14. The method of claim 13, wherein at least one mode of the multiple modes of the histogram corresponds to a phenotypic signature of the phenotype of interest, and wherein deconvoluting the histogram comprises:

filtering the histogram to determine whether the histogram exhibits the phenotypic signature; and

quantify the exhibited phenotypic signature.

15. The method of claim 1, wherein the plurality of parameters that are combined in (c) are selected from a list of candidate parameters using a calibration technique involving a calibration data set of calibration digital images taken from biological samples having known variants of the phenotype of interest.

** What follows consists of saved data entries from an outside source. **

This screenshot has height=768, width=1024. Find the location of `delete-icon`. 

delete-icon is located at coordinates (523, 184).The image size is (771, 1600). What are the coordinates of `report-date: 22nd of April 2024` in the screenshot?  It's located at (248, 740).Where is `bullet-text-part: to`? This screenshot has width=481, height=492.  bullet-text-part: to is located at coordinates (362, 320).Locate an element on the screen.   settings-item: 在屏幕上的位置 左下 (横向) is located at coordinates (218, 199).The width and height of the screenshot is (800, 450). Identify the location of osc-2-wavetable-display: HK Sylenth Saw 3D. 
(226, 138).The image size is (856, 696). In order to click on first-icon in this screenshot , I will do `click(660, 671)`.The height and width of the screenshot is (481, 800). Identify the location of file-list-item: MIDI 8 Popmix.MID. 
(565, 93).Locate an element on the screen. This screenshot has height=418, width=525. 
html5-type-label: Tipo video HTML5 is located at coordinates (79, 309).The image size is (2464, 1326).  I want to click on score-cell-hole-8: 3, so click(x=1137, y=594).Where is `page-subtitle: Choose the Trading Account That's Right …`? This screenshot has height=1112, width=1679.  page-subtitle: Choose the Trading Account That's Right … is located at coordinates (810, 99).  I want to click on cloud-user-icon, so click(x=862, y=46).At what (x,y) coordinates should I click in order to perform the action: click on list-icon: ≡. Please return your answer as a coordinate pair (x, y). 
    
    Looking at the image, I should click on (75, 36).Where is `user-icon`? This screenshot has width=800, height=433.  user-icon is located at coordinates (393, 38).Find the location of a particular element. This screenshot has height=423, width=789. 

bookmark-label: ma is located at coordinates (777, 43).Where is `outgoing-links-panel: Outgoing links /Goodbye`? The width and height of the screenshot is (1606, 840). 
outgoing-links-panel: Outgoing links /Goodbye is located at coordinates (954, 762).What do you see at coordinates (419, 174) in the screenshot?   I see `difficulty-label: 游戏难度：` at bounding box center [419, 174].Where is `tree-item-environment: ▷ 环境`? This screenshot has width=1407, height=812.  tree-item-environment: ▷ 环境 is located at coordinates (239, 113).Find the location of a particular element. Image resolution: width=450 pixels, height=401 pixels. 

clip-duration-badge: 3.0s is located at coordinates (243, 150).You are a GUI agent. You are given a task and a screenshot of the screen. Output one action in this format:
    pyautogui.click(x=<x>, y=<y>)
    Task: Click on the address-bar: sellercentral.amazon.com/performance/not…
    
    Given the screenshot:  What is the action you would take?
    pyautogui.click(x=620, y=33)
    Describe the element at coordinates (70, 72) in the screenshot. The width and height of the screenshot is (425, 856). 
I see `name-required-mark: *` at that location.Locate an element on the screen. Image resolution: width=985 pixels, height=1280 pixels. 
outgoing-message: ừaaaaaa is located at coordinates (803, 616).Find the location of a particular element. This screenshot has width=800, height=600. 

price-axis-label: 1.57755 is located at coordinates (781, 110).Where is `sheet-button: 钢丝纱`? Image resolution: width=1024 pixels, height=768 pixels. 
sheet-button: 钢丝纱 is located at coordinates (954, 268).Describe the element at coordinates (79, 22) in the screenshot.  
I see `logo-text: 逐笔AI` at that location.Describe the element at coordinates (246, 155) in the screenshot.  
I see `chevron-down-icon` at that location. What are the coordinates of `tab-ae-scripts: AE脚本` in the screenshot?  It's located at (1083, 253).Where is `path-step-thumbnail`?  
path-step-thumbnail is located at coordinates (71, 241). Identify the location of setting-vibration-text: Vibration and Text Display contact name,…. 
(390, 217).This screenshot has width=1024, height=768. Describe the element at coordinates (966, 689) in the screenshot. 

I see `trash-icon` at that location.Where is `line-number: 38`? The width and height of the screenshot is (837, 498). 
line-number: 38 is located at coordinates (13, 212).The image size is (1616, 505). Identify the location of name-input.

16. The method of claim 1, wherein the method quantifies the phenotype of interest on a continuous scale.

17. The method of claim 1, wherein the parameters that describe texture level features include at least one statistical parameter describing the distribution of one or more properties of the image pixel intensity grey level co-occurrence matrix (GLCM) defined on a spatial dimension across the image, the GLCM properties including at least one of the group consisting of: energy, homogeneity, contrast, correlation, inertia, entropy, skewness, and kurtosis.

18. The method of claim 1, wherein the plurality of parameters that are combined in (c) are selected from a set of candidate parameters to reduce the dimension of the set of candidate parameters.

19. The method of claim 1, wherein the plurality of parameters that are combined in {circle around (C)} are selected using artificial intelligence and machine learning.

20. A method of computer aided phenotyping of a biological tissue sample, the method comprising:

(a) receiving a digital image of the biological tissue sample, wherein the digital image indicates presence of a fibrillar structure formed by filamentous cells in the biological tissue sample;

(b) processing the image to quantify a plurality of parameters, each parameter associated with a feature of a plurality of features of the filamentous cells in the biological tissue sample that is expected to be different for a phenotype of interest,

wherein a first feature of the plurality of features is selected from a group of features consisting of: (1) tissue level features that describe macroscopic characteristics of the filamentous cells depicted in the digital image of the biological tissue sample; (2) morphometric level features that describe morphometric characteristics of the filamentous cells depicted in the digital image of the biological tissue sample; and (3) texture level features that describe an organization of the filamentous cells depicted in the digital image of the biological tissue sample; and

(c) combining at least some of the plurality of parameters in (b) to obtain one or more composite scores that quantify the phenotype of interest for the biological tissue sample on a continuous scale.

21. The method of claim 20, wherein the filamentous cell comprises a stellate cell, a neuron, a fibroblast, or a dendritic cell.

22. The method of claim 20, wherein the filamentous cells comprise Hepatic Stellate Cells (HSC), and wherein the phenotype of interest comprises a HCS network.